I’d say one of the things I’m already learning in my 30’s is the truth of an old programmer’s adage: “Garbage In, Garbage Out.”

When you’re younger you can do pretty much anything you want and get away with it. I’m not saying that drinking too much caffeine, or eating too much, or not getting enough sleep don’t have an effect. You just have a better ability to power through.

Despite being a “creative” I have a very quantitative mind when it comes to this stuff. It’s hard for me to make generalized changes like “eat better” or “drink more water and less soda” without quantifiable goals, plans and known results. Ironically I like my plans clear and my results fuzzy; “I feel better” not “I lost X pounds”.

Today I started my new work schedule which is an hour later. I could tell from the way I felt during the week, and how much better I felt on weekends that I simply wasn’t getting enough sleep. And I know from my own patterns that the solution to this couldn’t be “go to sleep earlier” since pretty much no matter what I do I can’t fall asleep before 10:30pm. I may have inherited some of the Trube “gift of sleep” but so far that only seems to affect the strong desire on Sunday afternoons to take a nap. I do feel more rested and less like a narcoleptic today, and we’ll see how the siesta time in the afternoon goes.

Another change was a hard one, cut down the caffeine and limit when you drink it. Like a lot of cubicle dwellers every time I get up and walk by the coffee pot I come back with some. Sometimes it’s decaf but that’s still 4-6 cups of coffee every work day (which in terms of the actual cup unit of measure is more like 10-12). My solution, brew my own coffee at my desk. I have a little 4 cup (the unit of measure) coffee maker from my college days and I brew a full pot every morning. I try to drink it before noon and don’t drink anything but water the rest of the day (2 water bottle’s worth). I’ve been doing this for a couple of weeks and find I am sleeping deeper (less waking up in the middle of the night) and I am feeling a little less high-strung. One down side is that I seem to be having more vivid dreams, not all of them pleasant but that may due to other kinds of input (shows I watch, news I hear, media I consume).

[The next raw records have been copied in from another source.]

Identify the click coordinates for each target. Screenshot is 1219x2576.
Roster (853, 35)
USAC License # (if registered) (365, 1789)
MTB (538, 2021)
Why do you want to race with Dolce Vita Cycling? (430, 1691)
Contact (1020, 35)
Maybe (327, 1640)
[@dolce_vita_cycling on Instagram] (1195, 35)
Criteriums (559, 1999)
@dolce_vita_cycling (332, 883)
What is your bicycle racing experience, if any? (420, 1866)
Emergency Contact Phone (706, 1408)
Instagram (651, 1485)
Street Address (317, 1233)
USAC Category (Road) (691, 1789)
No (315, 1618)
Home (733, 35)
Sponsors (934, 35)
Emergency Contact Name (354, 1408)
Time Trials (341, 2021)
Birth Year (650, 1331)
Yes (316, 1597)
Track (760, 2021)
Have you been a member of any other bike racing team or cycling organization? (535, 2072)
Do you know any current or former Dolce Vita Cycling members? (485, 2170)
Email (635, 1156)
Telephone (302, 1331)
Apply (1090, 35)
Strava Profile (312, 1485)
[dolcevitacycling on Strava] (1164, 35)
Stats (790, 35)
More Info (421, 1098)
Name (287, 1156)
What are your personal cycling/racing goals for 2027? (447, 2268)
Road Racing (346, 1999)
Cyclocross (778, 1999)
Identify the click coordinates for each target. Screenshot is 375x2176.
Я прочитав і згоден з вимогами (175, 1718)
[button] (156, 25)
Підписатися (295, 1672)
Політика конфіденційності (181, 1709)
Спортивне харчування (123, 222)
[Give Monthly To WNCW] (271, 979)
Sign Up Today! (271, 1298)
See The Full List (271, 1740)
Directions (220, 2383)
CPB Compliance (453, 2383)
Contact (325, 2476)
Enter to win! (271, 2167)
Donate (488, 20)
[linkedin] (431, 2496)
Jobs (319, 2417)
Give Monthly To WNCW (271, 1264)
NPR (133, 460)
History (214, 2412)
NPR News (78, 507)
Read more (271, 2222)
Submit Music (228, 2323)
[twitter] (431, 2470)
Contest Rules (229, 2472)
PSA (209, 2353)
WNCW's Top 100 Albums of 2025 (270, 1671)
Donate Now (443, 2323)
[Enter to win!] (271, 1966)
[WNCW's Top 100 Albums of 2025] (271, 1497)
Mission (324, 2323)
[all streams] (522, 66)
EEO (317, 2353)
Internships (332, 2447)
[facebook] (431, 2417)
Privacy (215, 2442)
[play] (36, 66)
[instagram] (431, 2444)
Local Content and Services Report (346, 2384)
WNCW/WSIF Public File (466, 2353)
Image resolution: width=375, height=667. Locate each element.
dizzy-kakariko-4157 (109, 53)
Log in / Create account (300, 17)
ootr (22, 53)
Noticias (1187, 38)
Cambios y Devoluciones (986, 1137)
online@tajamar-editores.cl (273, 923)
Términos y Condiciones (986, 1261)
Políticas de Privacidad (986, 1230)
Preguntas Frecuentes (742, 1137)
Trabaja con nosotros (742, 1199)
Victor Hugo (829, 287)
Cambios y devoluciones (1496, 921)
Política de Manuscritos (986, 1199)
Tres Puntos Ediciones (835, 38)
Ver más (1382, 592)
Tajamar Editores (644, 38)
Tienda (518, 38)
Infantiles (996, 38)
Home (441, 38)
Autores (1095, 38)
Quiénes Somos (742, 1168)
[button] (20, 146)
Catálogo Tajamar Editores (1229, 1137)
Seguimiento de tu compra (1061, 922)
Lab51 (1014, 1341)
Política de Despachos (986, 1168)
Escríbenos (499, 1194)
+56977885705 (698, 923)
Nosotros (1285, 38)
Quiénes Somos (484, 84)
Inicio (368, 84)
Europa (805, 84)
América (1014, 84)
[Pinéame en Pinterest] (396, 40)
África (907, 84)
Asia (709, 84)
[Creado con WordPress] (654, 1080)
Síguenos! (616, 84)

But what seems to have changed in my late 20’s and 30’s is that these kinds of changes actually have an immediate positive effect, or if I go the other way, an immediate bad effect. This might sound like a bad thing but actually it’s kind of helpful. Some of the stuff we do to be healthy can seem theoretical. At best it seems to effect only one arbitrary variable and not the systemic qualitative way we feel. What’s the basic goal of life? Be well, live long, and enjoy your time. That’s going to look different for all of us but it helps to get feedback from more than just external sources.

We’ll see long run if these changes actually result in better health, but feeling better is a good start. It’s a good lesson to learn at 30 rather than 50 (though I wouldn’t have minded really learning it 5 years earlier).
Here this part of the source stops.